[Target pointing records]
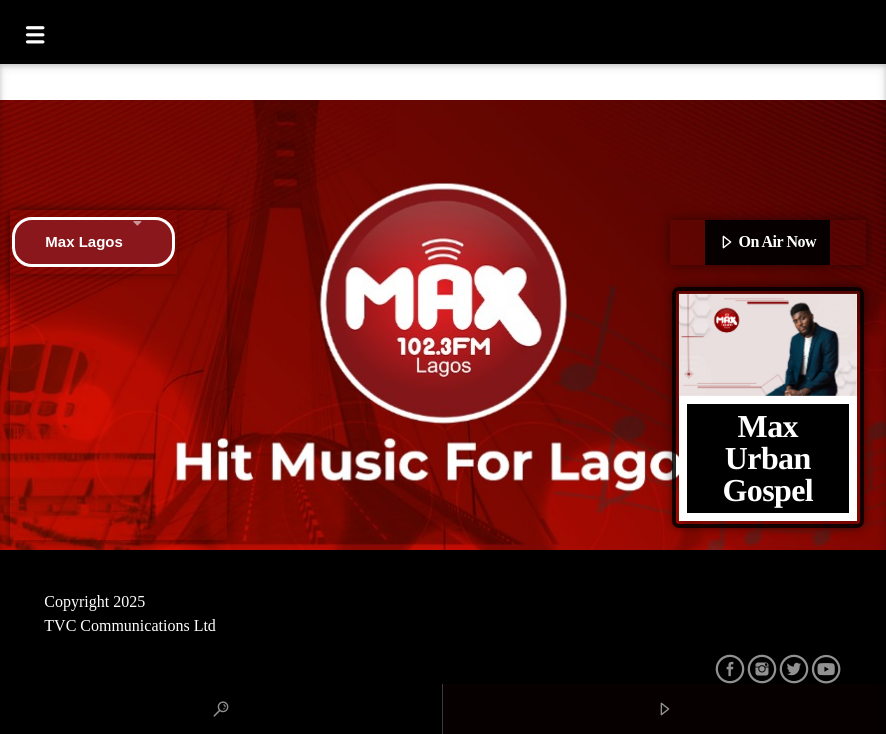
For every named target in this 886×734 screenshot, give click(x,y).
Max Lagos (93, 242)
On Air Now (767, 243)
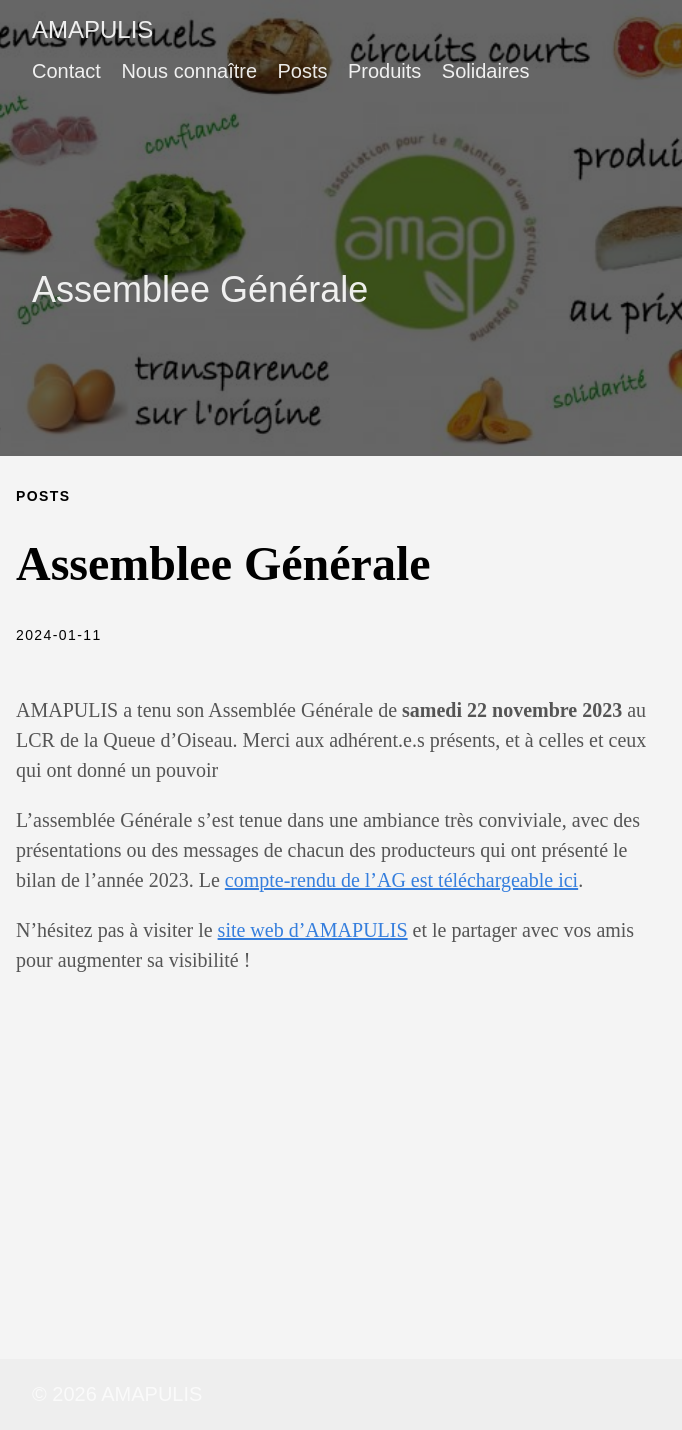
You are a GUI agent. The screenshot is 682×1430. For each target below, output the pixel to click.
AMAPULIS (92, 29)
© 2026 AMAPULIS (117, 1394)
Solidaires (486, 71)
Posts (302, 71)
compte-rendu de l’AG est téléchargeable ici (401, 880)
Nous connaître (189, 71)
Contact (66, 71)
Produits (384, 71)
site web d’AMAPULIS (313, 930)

--

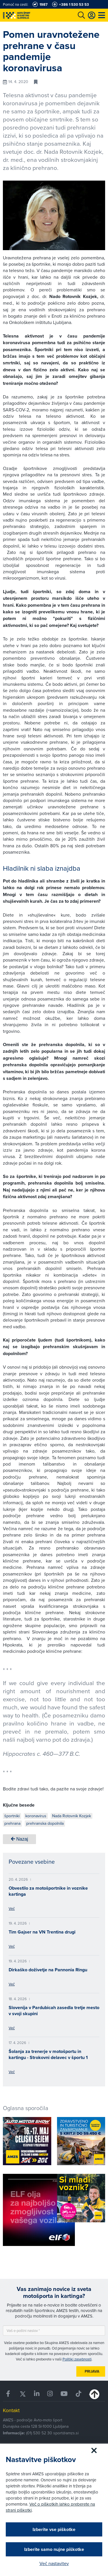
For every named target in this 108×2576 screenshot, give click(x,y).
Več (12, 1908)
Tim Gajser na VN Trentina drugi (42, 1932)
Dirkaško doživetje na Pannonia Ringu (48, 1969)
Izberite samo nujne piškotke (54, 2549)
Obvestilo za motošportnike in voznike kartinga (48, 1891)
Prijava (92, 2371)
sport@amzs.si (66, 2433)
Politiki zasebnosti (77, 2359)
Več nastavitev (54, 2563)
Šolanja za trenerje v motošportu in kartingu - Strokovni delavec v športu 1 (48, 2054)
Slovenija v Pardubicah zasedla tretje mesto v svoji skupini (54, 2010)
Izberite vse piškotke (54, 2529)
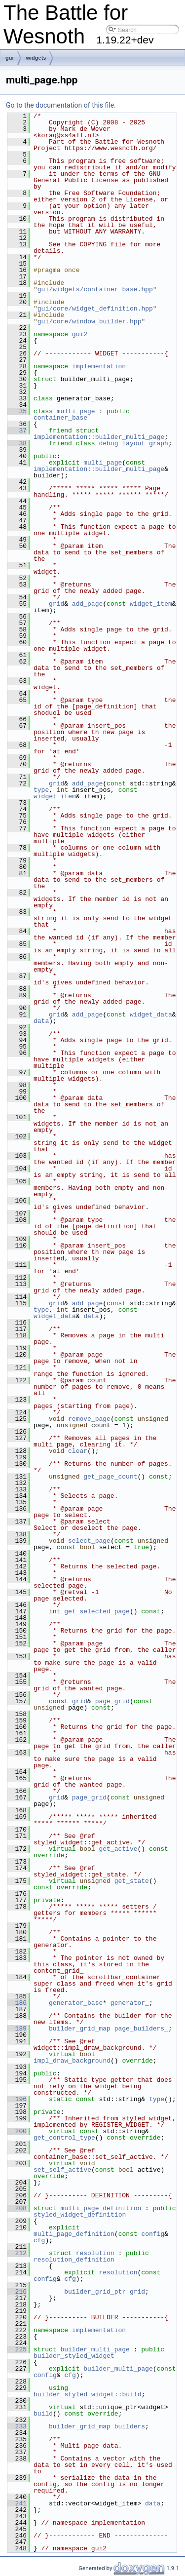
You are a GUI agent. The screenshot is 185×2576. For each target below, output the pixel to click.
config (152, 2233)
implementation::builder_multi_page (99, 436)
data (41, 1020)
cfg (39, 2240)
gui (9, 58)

What the task asks – Can you retype the records from the line holding "You are a GUI agent. The screenshot is 185×2576." through the line holding "gui (9, 58)", both ends included?

Answer to the task –
You are a GUI agent. The screenshot is 185×2576. For each target below, output the pixel to click.
config (152, 2233)
implementation::builder_multi_page (99, 436)
data (41, 1020)
cfg (39, 2240)
gui (9, 58)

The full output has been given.